Album Review: James Blake – James Blake
by Couch Sessions
It looks like 2011 is gearing up to be another Year Of The Bedroom Producer—you know, those musicians who manipulate instruments and drum machines and midi sounds into bona fide homemade music. But the format is getting an upgrade, thanks to 22-year-old British producer, singer, and soon-to-be pop star James Blake. On his self-titled debut, the hotly anticipated follow-up to last year’s beloved CMYK and Klavierwerke EPs, Blake offers up challenging, graceful, fully conceptualized songs written and recorded in his bedroom.
Blake gained popularity as a dubstep producer, and there are obvious nods to that on this record.
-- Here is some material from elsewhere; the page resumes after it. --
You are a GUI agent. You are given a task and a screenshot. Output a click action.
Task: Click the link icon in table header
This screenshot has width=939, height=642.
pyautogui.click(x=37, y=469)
But despite his use of room-rattling bass and two-step-inducing percussion, James Blake is a progression from the heavy, murky genre that originated in Croydon and has spread throughout the globe over the past decade. More than dubstep, James Blake sounds like very calculated pop music. On songs like “To Care (Like You)” and “I Never Learnt To Share” and the forthcoming single “Wilhelms Scream,” every pause, stutter, breathy vocal is accounted for and serves a purpose. Nothing is accidental.
And the effect of that is evident. The album is cold and electronic, yet soulful and deeply emotional. With the repetition of lyrics like “My brother and my sister don’t speak to me/But I don’t blame them” (on “I Never Learnt To Share”) and “Why don’t you call me?/When we both know what I am” (on “Why Don’t You Call me”) layered over dark, haunting synths and piano riffs, Blake knows exactly what he’s doing: breaking hearts. Still, as the songs transition from down-tempo ballads into more upbeat, syncopated rhythms, there is a sense of hopefulness to his melancholy.
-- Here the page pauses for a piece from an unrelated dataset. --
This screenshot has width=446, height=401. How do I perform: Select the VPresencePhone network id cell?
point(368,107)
Blake is very much making music for himself, but there’s nothing selfish about it. On the contrary: making somber, personal songs appeal to complete strangers is a difficult task, but Blake is done it pretty impressively. Like Bon Iver before him, the loneliness on this album is not off-putting—it is inviting.
It’s only January, but I’m fairly certain James Blake will make it on many of the year’s best-of lists. It’s definitely secured a place on mine.